Bereitgestellter Text:
====
Diese Vorgehensweise, die im Ergebnis mit den Berechnungen der Beklagten in den
angefochtenen Bescheiden übereinstimmt, hält die Kammer auch für zutreffend, so dass
dem Kläger kein Anspruch auf höheres Arbeitslosengeld zusteht. Denn für die
Umrechnung des bisher maßgeblichen Wochenentgelts in Tage gibt es in § 339 SGB III
einen gesetzlichen Maßstab: Danach wird für die Berechnung von Leistungen ein Monat
mit 30 Tagen und eine Woche mit 7 Tagen berechnet. Ist demnach – wie hier – ein
wöchentlicher Betrag auf einen täglichen umzurechnen, so ist der Wochenbetrag auf 7
Tage zu verteilen, wie es hier die Beklagte auch getan hat. Da die Gesetzesänderung
insgesamt der Verwaltungsvereinfachung dienen sollte (insbesondere auch die
Übergangsvorschrift des § 434j Abs. 5 SGB III, vgl. BRatDr 557/03, Begründung zu Nr.
====
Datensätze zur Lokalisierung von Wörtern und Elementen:

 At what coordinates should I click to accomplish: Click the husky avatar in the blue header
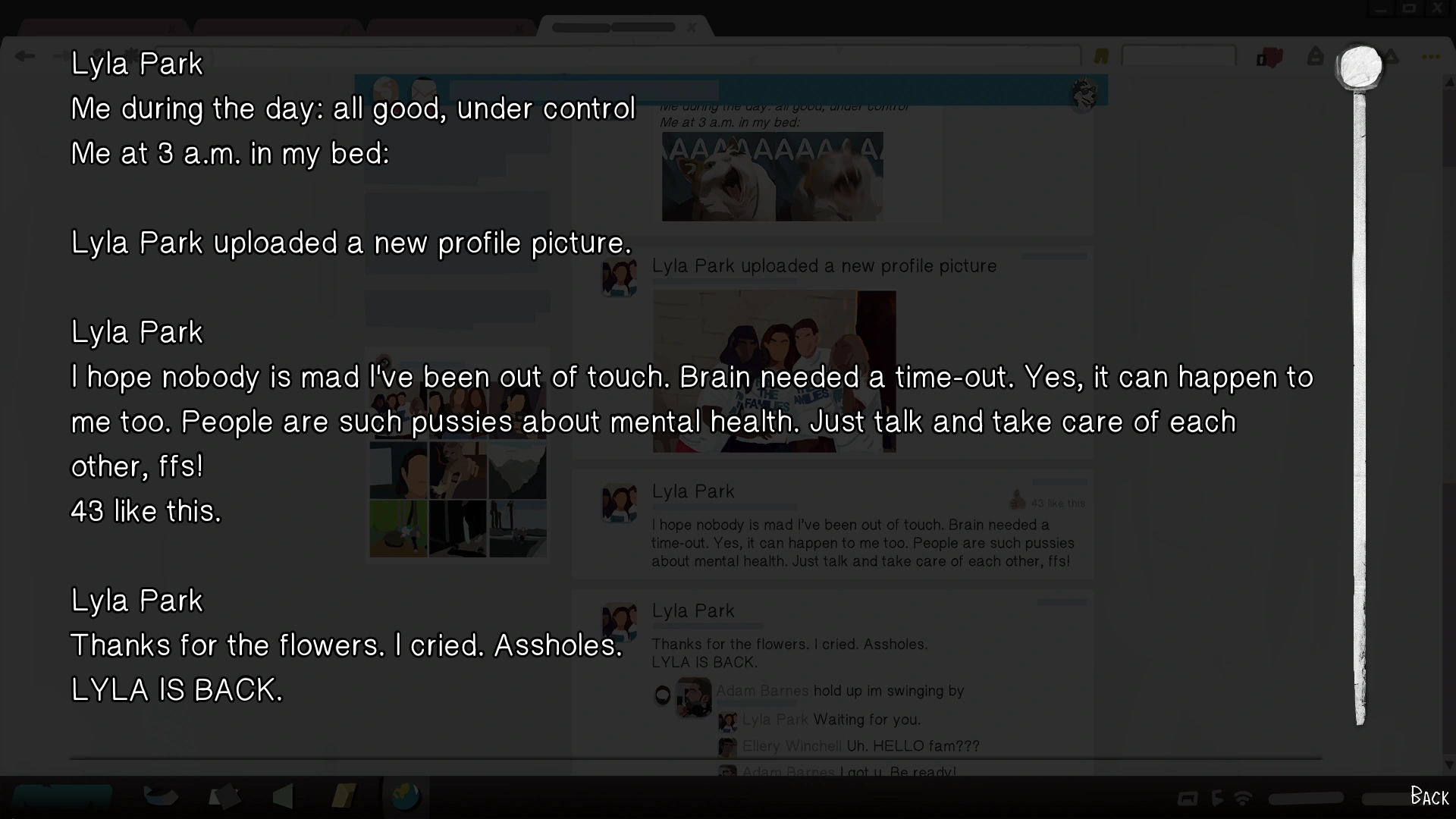click(1085, 95)
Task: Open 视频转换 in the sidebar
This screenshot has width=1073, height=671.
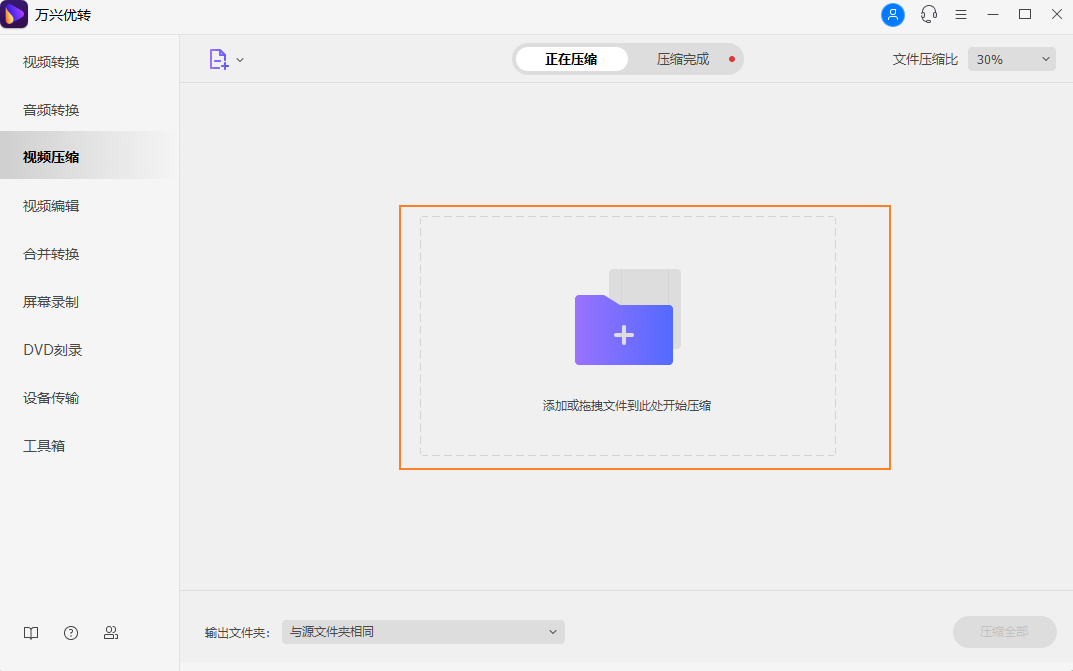Action: pos(48,61)
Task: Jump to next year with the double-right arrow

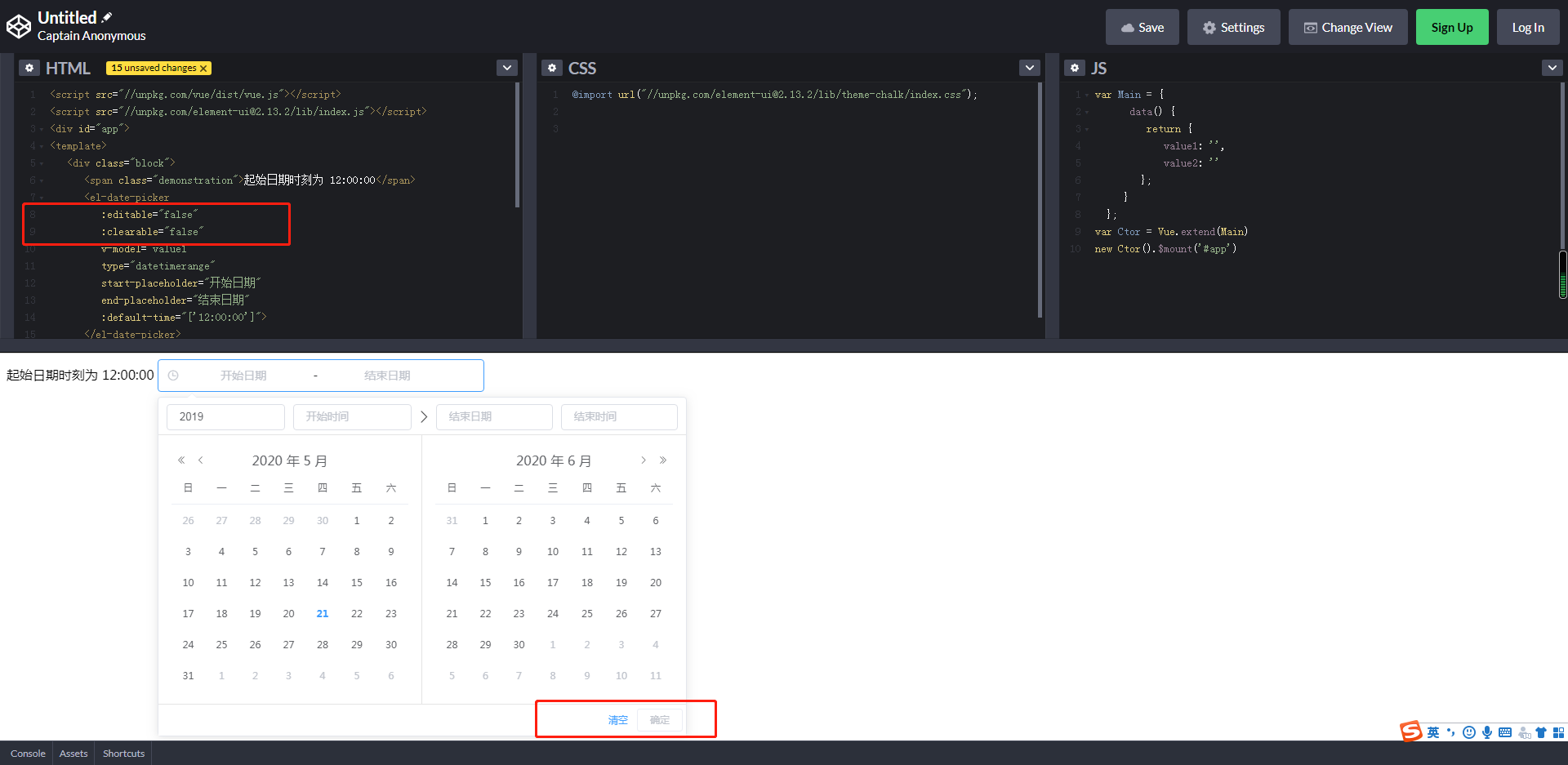Action: 664,460
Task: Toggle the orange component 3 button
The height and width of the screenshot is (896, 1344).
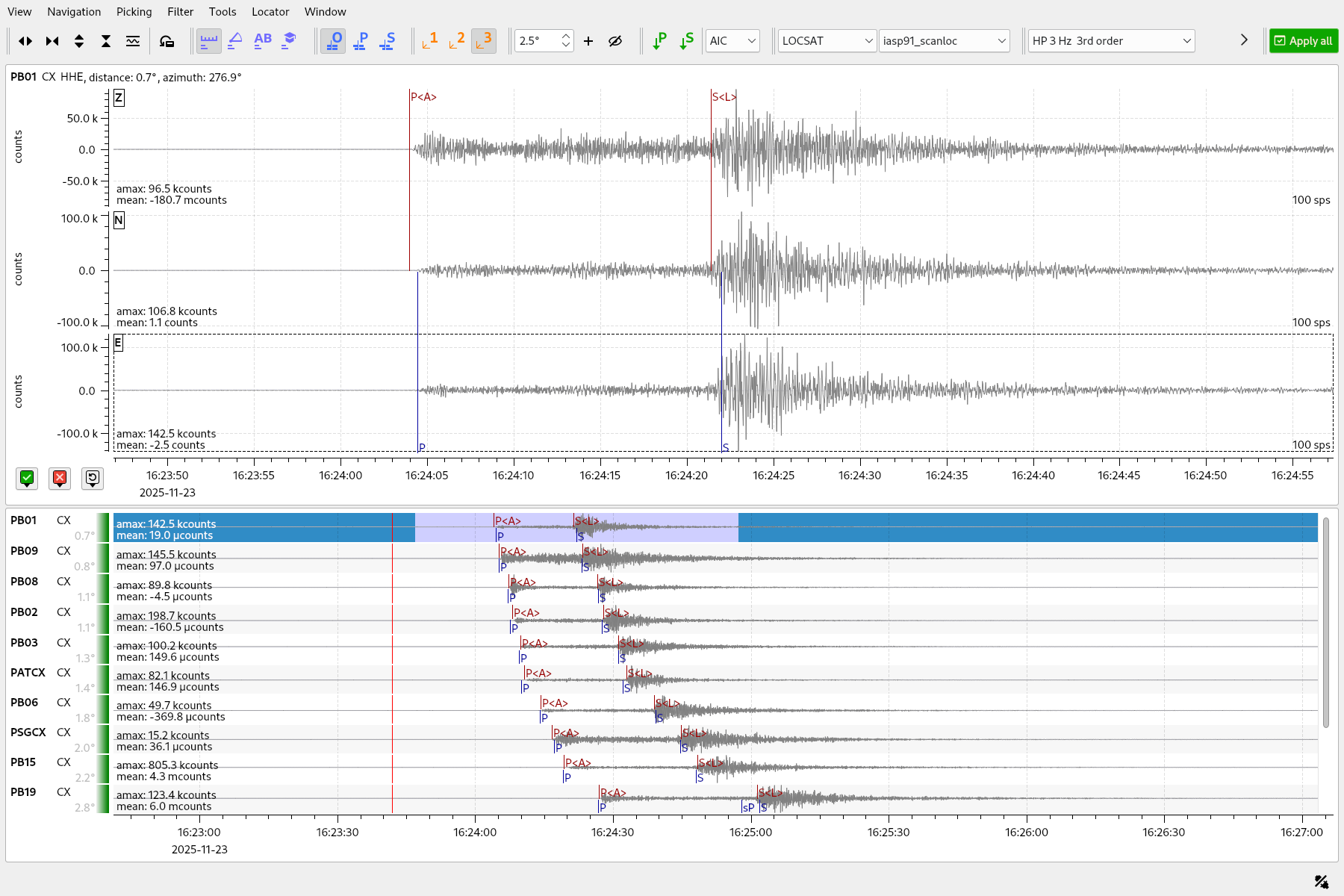Action: (x=484, y=41)
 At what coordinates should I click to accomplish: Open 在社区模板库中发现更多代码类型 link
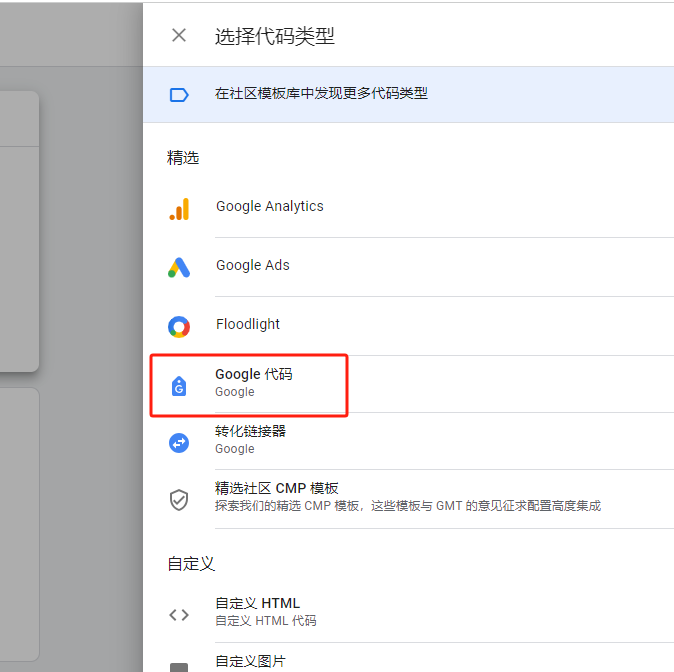[x=321, y=94]
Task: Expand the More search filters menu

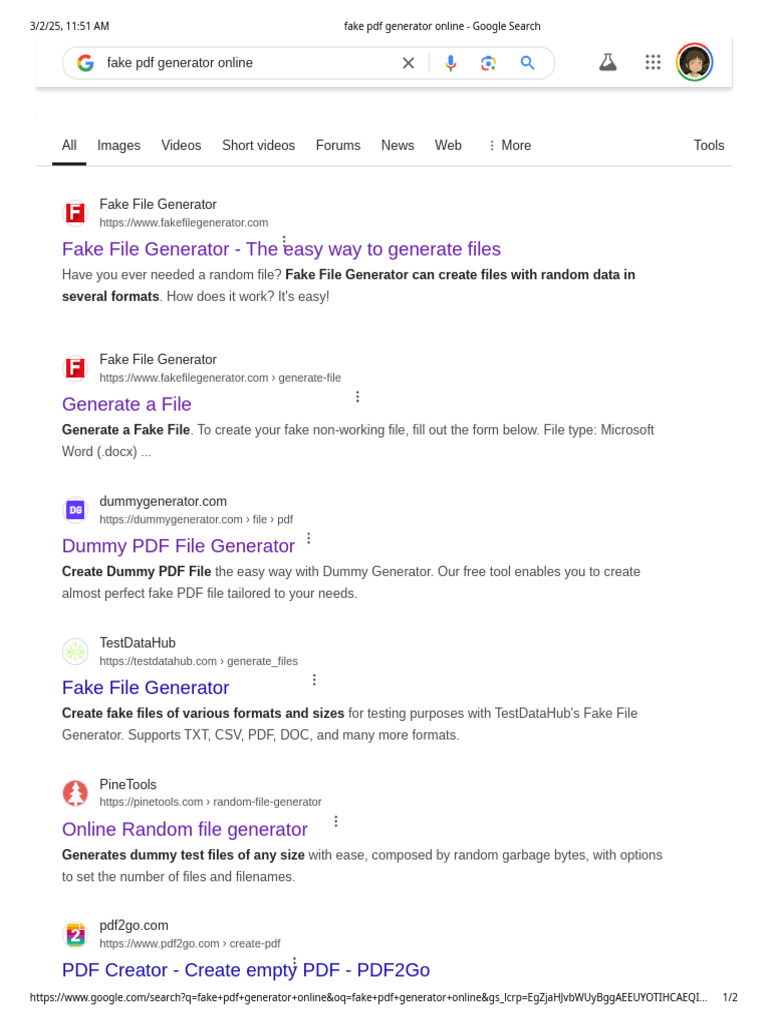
====
Arbeitsanweisungen:
[1] Mit wie vielen Tagen wird laut dem Textauszug zum Arbeitslosengeld eine Woche bei der Berechnung von Leistungen nach § 339 SGB III angesetzt?
[2] Fassen Sie den Textauszug zum Arbeitslosengeld in zwei Sätzen zusammen.
[3] Geben Sie aus dem Textauszug zum Arbeitslosengeld die Passage wörtlich wieder, beginnend mit „Diese Vorgehensweise, die“ und fortlaufend bis einschließlich „Begründung zu Nr.“.

Lösungen:
[1] Mit 7 Tagen.

[2] Die Kammer hält die Vorgehensweise, die im Ergebnis mit den Berechnungen der Beklagten übereinstimmt, für zutreffend, so dass dem Kläger kein Anspruch auf höheres Arbeitslosengeld zusteht. Nach § 339 SGB III wird eine Woche mit 7 Tagen berechnet, weshalb der Wochenbetrag auf 7 Tage zu verteilen ist, wie es die Beklagte getan hat.

[3]
Diese Vorgehensweise, die im Ergebnis mit den Berechnungen der Beklagten in den
angefochtenen Bescheiden übereinstimmt, hält die Kammer auch für zutreffend, so dass
dem Kläger kein Anspruch auf höheres Arbeitslosengeld zusteht. Denn für die
Umrechnung des bisher maßgeblichen Wochenentgelts in Tage gibt es in § 339 SGB III
einen gesetzlichen Maßstab: Danach wird für die Berechnung von Leistungen ein Monat
mit 30 Tagen und eine Woche mit 7 Tagen berechnet. Ist demnach – wie hier – ein
wöchentlicher Betrag auf einen täglichen umzurechnen, so ist der Wochenbetrag auf 7
Tage zu verteilen, wie es hier die Beklagte auch getan hat. Da die Gesetzesänderung
insgesamt der Verwaltungsvereinfachung dienen sollte (insbesondere auch die
Übergangsvorschrift des § 434j Abs. 5 SGB III, vgl. BRatDr 557/03, Begründung zu Nr.